- Stored data:
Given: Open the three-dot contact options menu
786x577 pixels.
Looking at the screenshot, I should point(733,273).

==

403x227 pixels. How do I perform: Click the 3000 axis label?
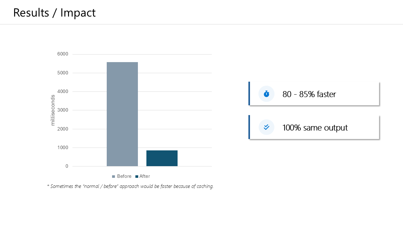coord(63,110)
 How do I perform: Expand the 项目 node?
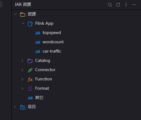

- Exercise goal:
In the records above, find the line with "403x227 pixels. How" and the line with "How do I perform: Expand the 项目 node?"; please transcribe exactly those two lines and all lines between them, omitting any picture.

- Solution:
403x227 pixels. How do I perform: Click the 3000 axis label?
coord(63,110)
 How do I perform: Expand the 项目 node?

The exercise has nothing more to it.